Em Interlagos, com as boas relações de Guido com os brasileiros, foi acertado um patrocínio dos Postos Hudson, por duas corridas – Brasil e Argentina. E com Cesare Fiorio começando a ajustar a casa, até que o desempenho dos dois trambolhos amarelos melhorou em Interlagos. Badoer e Montermini dividiram a última fila, mas conseguiram passar com alguma sobra do corte dos 107% do tempo da pole. Na corrida, Luca ainda chegou ao final em 11º lugar. Montermini rodou na 27ª volta e desistiu.
No GP da Argentina, enquanto Andrea conseguia um excelente 10º lugar diante das limitações do FG01B, Luca Badoer foi protagonista de um acidente incrível com seu carro, ao tocar com a Ligier de Pedro Paulo Diniz (coincidência, não?) e capotar para ficar de cabeça para baixo. O minúsculo Badoer parecia tatu saindo da toca quando conseguiu se livrar dos cintos que o prendiam no banco e escapar do carro capotado.
Ainda sem o carro novo, os dois pilotos não se qualificaram pela segunda vez em quatro corridas, no GP da Europa, em Nürburgring. E finalmente quando o FG03 ficou pronto, só havia um chassi disponível para Luca Badoer no GP de San Marino, em Imola. Carro novo para Montermini? Melhor esperar por Mônaco…
Como efeito, a bordo de um modelo já ultrapassado, diria eu tétrico, Montermini não qualificou-se num dos GPs caseiros dele e dos outros pilotos italianos – pois Imola fica em Bologna, na região da Emilia Romagna. A República de San Marino é ali pertinho, por isso a deferência. Badoer foi um pouco menos infeliz: ficou a sete décimos da Arrows de Ricardo Rosset, pôs o FG03 no grid e ainda conseguiu chegar em 10º, quatro voltas atrás de Damon Hill.
Em Mônaco, com Montermini finalmente a bordo do carro novo, o italiano, embora qualificado, não largou no circuito de rua de Monte-Carlo: acidentou-se no warm up na saída do túnel e destruiu o carro. Chassi reserva? Nem em sonho. E o grid foi reduzido a 21 pilotos, dos quais cinco sequer passaram da primeira volta. A doida corrida de Mônaco em 1996 parecia perfeita para a Forti Corse marcar seu primeiro ponto em sua existência, mas Luca Badoer pôs tudo a perder numa manobra infeliz e imprudente quando vinha em décimo: fechou a passagem de Jacques Villeneuve, que vinha para lhe pôr uma volta a bordo da Williams Renault. O canadense ficou tiririca e a FIA “suspendeu” Badoer por duas corridas com direito a três provas de sursis e uma multa simbólica de US$ 5 mil.

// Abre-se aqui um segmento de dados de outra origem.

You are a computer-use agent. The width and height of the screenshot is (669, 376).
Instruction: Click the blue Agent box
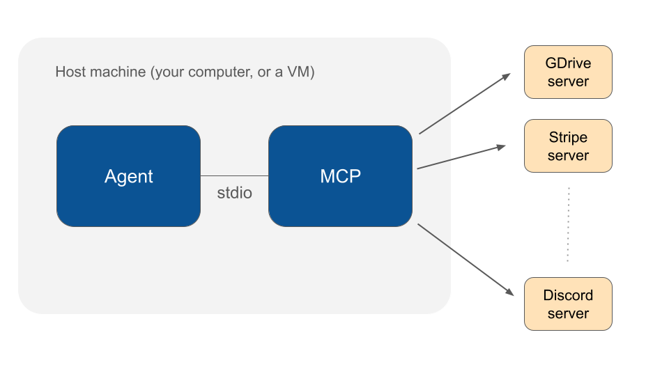click(x=128, y=176)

Àquela altura, quem tinha caído fora da Forti Corse fora Carlo Gancia, que cansou da brincadeira e foi para os EUA, apostar na Indy Racing League, categoria criada por Tony George e dissidente da CART, tirando desta última as 500 Milhas de Indianápolis. Enquanto o corpulento brasileiro passaria a fazer parte daquela cizânia toda, Guido Forti vendeu 51% das ações do time ao Grupo Shannon.
Grupo Shannon? Pois é: um austríaco com fama de estelionatário comandava essa Shannon, com sede na Irlanda. E, do nada, essa Shannon atacou com tudo no automobilismo internacional, mais ou menos – guardadas as proporções – da mesma forma que a Lotus agiu ano passado. Além da entrada de um novo sócio majoritário, o time tinha outras novidades: Cesare Fiorio saíra para a Ligier, entrando em seu lugar Daniele Coronna, que imediatamente chamou o engenheiro George Ryton para trabalhar no desenvolvimento do FG03.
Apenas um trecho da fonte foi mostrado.